Pin a rose on Cardoza if he can work any kind of consensus magic on the California Thoroughbred industry. At the very least he is inspired by an abiding affection for the sport, dating back to the days during the Fresno Fair when he followed the races with his mother.

Cardoza likes to tell the story of the local dairy that would deliver the entries along with the milk in a contest to pick winners. One winner was worth a stick of butter, two maybe an extra quart of milk. Sweep the card and you’d get dairy products free for a year.

“We didn’t do very well – a stick of butter once or twice,” Cardoza said. “But we sure had fun doing it.”

Now 53 and a father of three, Cardoza resists the idea that horse racing needs a demographic makeover.

“It’s been called an ‘aging’ sport since I was 18 going to Bowie Racetrack with my friends from the University of Maryland,” he said. “I had a girlfriend who lived in Bowie.

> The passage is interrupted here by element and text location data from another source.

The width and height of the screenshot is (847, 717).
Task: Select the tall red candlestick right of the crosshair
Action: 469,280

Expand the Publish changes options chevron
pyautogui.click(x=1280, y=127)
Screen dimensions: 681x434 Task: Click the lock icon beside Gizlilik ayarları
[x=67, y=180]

If I won at the racetrack we went out to dinner. If I lost we had dinner with her parents. Even though her parents were really nice folks, I worked very hard on my handicapping. And I think I was a better handicapper then than I am now, out of necessity. If I lost five bucks then it was a tragedy.”

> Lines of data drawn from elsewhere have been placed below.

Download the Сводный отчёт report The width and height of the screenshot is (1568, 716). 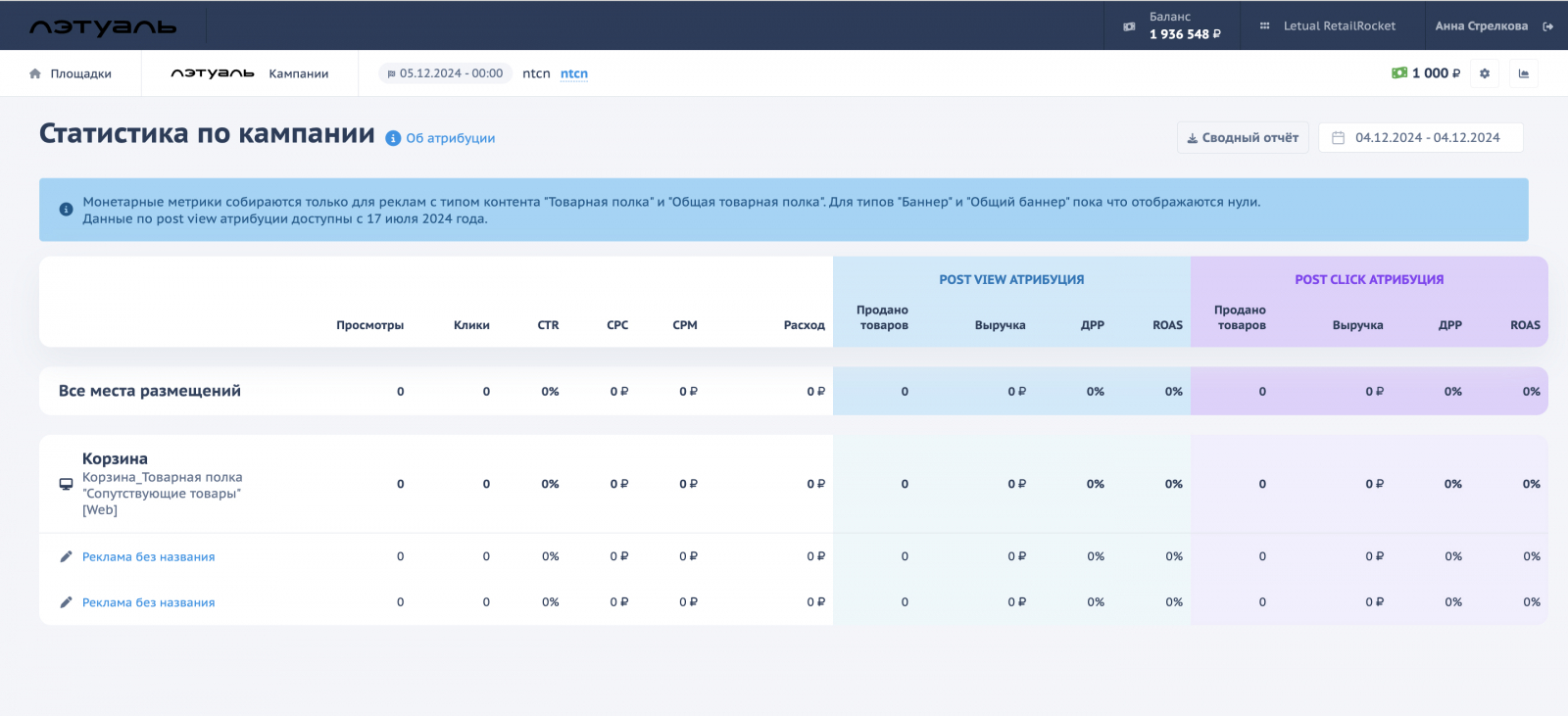pos(1242,138)
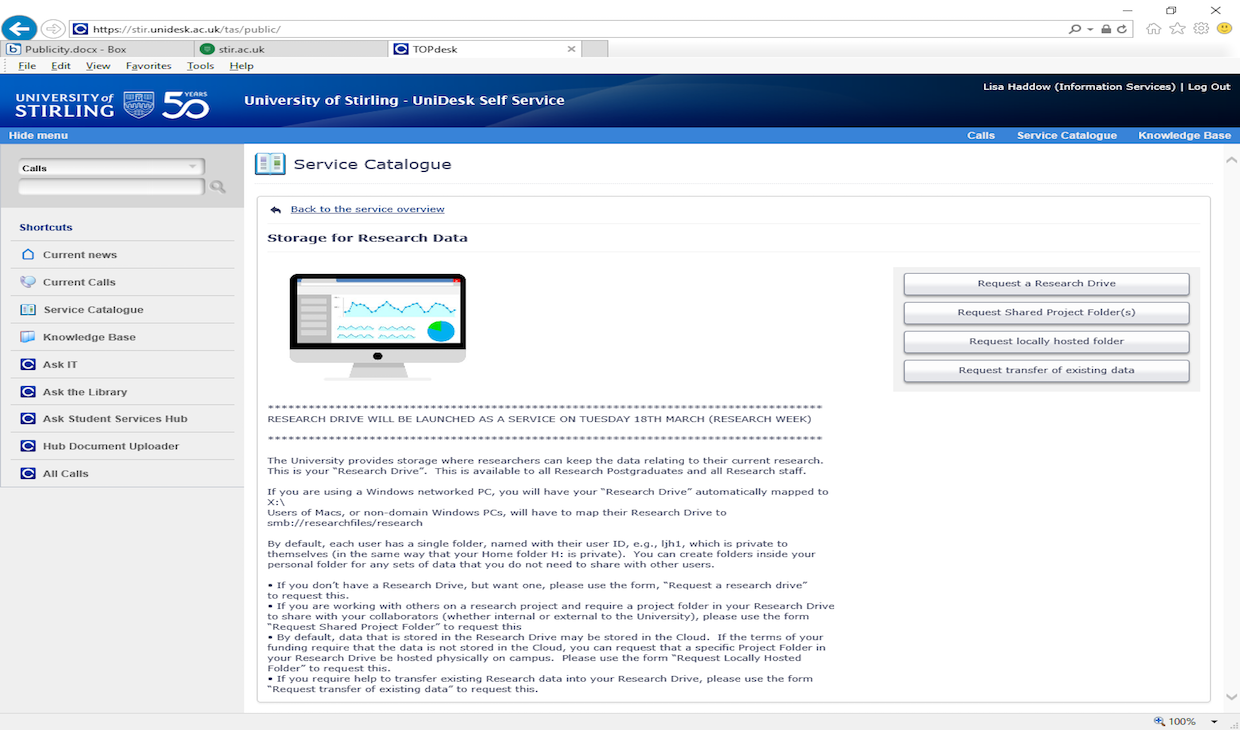Click the magnifier search icon in sidebar
The image size is (1240, 730).
pyautogui.click(x=217, y=187)
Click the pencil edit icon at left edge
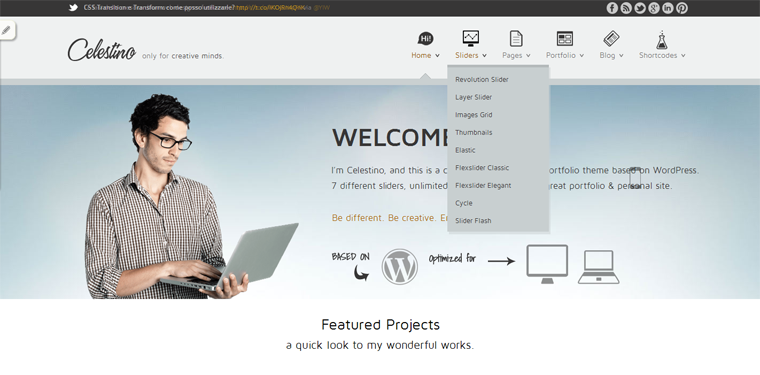The width and height of the screenshot is (760, 375). 6,30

An inheritance from his mother allowed Cardoza to fulfill a lifelong dream and buy a few horses, which he has raced in California and Maryland. Shakin It Up, a son of Midnight Lute, gave him his first stakes victory in Santa Anita’s San Vicente on Feb. 17.

“This will be a very emotional day on Sunday, just like the San Vicente,” Cardoza added. “I just hope I’m as lucky this time as I was the last time I was in El Paso.”